Positive Leadership: Encouraged vs Discouraged


Events do not cause what we feel, but what we tell ourselves about these events does cause what we feel. 

Many people may seem to be unmotivated but they are really discouraged.  Perhaps they have come to believe that, no matter what they do, the results will not be there, so what is the use?  They should remember that discouragement is more a result of what they are telling themselves as opposed to being about the event itself.

Discouragement is a style of thinking which focuses on end results and a self-counselling of our fears. Encouragement is a style of thinking that focuses more on the process and on possibilities.

Try and avoid talking to yourself about results and fears (again, never counsel your fears) as opposed to process and strengths.  Develop a "go to script" for pressure situations: "Trust," "Read and React," "No judgment. With these phrases you are having audible, observable thoughts that encourage yourself. 

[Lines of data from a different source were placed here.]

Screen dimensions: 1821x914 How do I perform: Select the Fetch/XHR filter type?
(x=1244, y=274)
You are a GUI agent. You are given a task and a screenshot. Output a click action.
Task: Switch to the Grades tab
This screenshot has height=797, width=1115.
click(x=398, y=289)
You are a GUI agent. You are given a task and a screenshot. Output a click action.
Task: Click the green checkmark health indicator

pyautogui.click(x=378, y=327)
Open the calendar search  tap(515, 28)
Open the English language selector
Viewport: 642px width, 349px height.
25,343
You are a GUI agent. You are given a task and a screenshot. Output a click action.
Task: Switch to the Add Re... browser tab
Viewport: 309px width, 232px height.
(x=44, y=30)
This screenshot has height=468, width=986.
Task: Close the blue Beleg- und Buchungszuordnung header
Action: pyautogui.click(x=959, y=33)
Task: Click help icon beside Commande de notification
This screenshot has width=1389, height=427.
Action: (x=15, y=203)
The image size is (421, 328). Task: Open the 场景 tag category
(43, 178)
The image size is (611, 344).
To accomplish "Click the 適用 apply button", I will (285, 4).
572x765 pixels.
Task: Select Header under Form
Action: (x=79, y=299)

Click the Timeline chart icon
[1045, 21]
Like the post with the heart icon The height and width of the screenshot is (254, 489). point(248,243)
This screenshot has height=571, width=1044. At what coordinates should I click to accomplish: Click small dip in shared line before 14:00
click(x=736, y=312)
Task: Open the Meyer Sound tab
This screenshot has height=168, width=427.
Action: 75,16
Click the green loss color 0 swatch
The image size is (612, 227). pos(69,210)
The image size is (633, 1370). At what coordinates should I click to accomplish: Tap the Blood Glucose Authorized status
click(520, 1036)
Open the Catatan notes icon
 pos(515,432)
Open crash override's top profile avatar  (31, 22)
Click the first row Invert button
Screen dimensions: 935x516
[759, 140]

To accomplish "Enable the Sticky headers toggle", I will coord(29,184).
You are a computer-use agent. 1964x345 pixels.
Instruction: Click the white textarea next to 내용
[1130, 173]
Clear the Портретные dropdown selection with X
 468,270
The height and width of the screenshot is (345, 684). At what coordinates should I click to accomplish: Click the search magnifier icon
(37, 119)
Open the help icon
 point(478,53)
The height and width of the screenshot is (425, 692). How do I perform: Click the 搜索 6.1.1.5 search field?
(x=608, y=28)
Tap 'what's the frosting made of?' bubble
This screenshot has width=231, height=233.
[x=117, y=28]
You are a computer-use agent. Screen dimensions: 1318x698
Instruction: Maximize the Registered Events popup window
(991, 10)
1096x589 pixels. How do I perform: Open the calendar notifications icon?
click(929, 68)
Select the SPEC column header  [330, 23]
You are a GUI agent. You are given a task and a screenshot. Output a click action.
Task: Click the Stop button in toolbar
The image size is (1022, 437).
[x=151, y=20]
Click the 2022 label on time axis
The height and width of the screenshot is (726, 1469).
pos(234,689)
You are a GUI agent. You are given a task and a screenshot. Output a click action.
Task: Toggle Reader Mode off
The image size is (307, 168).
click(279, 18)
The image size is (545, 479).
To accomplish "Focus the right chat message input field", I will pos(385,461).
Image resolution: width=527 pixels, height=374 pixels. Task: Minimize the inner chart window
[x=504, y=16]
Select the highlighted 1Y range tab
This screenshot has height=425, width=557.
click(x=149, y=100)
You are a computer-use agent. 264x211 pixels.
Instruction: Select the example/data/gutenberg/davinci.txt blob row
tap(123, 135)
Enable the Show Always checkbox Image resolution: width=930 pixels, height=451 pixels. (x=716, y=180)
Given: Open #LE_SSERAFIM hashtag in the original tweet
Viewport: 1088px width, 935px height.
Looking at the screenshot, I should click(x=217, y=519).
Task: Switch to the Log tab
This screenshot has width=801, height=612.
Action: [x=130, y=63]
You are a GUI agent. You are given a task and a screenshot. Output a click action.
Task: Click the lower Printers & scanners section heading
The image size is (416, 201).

How do you talk to you?  Do you discourage you?  Do you say that this undertaking cannot be done?  Do you say, "I have to win?"  Or do you encourage yourself step by step?  Do you talk yourself through the process?

Here are two of the best encouragement phrases:
  • ‘The bamboo encouragement principle’ - If you water bamboo one, two, three years, you get nothing.  But then the fourth year, the bamboo grows nine feet in six weeks.
  • 'Keep planting grass; don’t pull weeds'  - Paying attention to the weeds is counselling your fears.  Planting grass is encouraging your strengths.

Your greatest enemy when under pressure is mental fatigue and discouragement.  But if you can keep from growing weary, in doing well in due season, you will reap if you faint not.  Keep on fighting weary until finding renewed energy.  Talk to you, out loud if you have to, saying, "Keep planting grass; don’t pull weeds."  Or "Keep watering the bamboo."  Or maybe "I am just too stubborn to give up, so weary I hear you knocking, but you can’t come in."   Whatever you do, just keep on keeping on.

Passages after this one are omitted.